The wards too are carpeted in mud. Friday morning of my third week back, and I step over the pile of gumboots near the door (Paul recently gave them to all staff), nudging my way
through a crowd to find Joseph. There are twice as many people in here these days, as patients, relatives and passers-by all seek shelter.
Joseph and I begin seeing the newer patients, then the longer term cases. In the far corner we come to Elizabeth, the smile-in-a-red-dress, who’s still sharing a bed with her mother. She’s now a couple of weeks into her anti-retroviral therapy and gaining a little weight, but says she was up last night with diarrhoea. She looks well on examination, though—no fever and not too dehydrated—so I reassure her that this is just a small setback. But she doesn’t seem happy.

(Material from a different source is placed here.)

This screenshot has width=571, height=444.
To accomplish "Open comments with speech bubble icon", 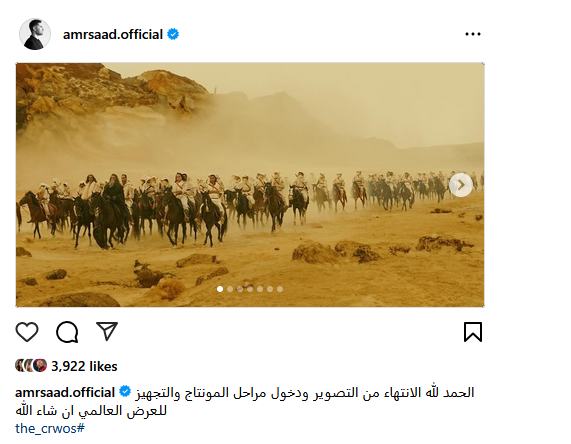I will point(67,332).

‘She is very angry with you,’ says Joseph.
‘Angry?’
‘Yes. She is okay with the treatments, but she is saying you are ignorings her. She is saying you have not ever accepted her offerings.’
‘What offerings?’
‘For marriages,’ he says, and the three other health workers laugh heartily. But Joseph persists. ‘Really,’ he says. ‘She is asking what your answers is.’
‘Come on, Joseph—as if she wasn’t joking!’
Elizabeth fixes me with a look of sincerity as Joseph speaks with her, her bony hands clasped in her lap, no hint of a smile. But the health workers are in stitches.
‘She asks why would you think she is jokings?’ says Joseph.
‘Are you serious?’
‘I think you are going to stay in Sudan!’ guffaws Mark, who’s just back this morning after two days off following a scorpion sting, and who’s been affectionately, if somewhat jokingly, nicknamed ‘The Professor’ by his colleagues—a nod to his propensity to ask unusual questions on rounds. The other health workers start up, too. ‘Looks like you will be staying here,’ laughs Johnson, the youngest of the team. So I play along and make light-hearted excuses, but Elizabeth just glares. Doesn’t see the funny side. She looks away after a moment, then dismisses me with a flick of her hand.